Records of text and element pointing
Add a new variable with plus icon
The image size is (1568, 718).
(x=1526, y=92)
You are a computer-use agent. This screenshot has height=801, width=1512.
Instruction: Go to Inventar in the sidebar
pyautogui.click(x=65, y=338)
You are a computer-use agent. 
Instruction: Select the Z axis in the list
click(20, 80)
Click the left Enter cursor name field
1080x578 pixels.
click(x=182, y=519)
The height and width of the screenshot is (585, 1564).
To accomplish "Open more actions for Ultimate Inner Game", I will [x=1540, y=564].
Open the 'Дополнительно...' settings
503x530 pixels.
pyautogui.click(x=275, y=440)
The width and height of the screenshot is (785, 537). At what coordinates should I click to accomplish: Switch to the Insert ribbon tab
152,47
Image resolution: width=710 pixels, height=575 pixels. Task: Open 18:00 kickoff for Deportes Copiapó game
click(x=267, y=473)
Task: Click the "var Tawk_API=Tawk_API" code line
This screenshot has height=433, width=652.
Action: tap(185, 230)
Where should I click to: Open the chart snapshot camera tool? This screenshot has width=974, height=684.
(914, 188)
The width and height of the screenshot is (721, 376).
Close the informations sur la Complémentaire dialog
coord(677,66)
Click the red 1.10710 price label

## [Exercise brief]
Lay out the listing above as a Markdown table with the columns Row and Line, giving each non-blank line its own numbered row and leaving out blank lines.

## [Problem solution]
| Row | Line |
|---|---|
| 1 | Add a new variable with plus icon |
| 2 | The image size is (1568, 718). |
| 3 | (x=1526, y=92) |
| 4 | You are a computer-use agent. This screenshot has height=801, width=1512. |
| 5 | Instruction: Go to Inventar in the sidebar |
| 6 | pyautogui.click(x=65, y=338) |
| 7 | You are a computer-use agent.  |
| 8 | Instruction: Select the Z axis in the list |
| 9 | click(20, 80) |
| 10 | Click the left Enter cursor name field |
| 11 | 1080x578 pixels. |
| 12 | click(x=182, y=519) |
| 13 | The height and width of the screenshot is (585, 1564). |
| 14 | To accomplish "Open more actions for Ultimate Inner Game", I will [x=1540, y=564]. |
| 15 | Open the 'Дополнительно...' settings |
| 16 | 503x530 pixels. |
| 17 | pyautogui.click(x=275, y=440) |
| 18 | The width and height of the screenshot is (785, 537). At what coordinates should I click to accomplish: Switch to the Insert ribbon tab |
| 19 | 152,47 |
| 20 | Image resolution: width=710 pixels, height=575 pixels. Task: Open 18:00 kickoff for Deportes Copiapó game |
| 21 | click(x=267, y=473) |
| 22 | Task: Click the "var Tawk_API=Tawk_API" code line |
| 23 | This screenshot has height=433, width=652. |
| 24 | Action: tap(185, 230) |
| 25 | Where should I click to: Open the chart snapshot camera tool? This screenshot has width=974, height=684. |
| 26 | (914, 188) |
| 27 | The width and height of the screenshot is (721, 376). |
| 28 | Close the informations sur la Complémentaire dialog |
| 29 | coord(677,66) |
| 30 | Click the red 1.10710 price label |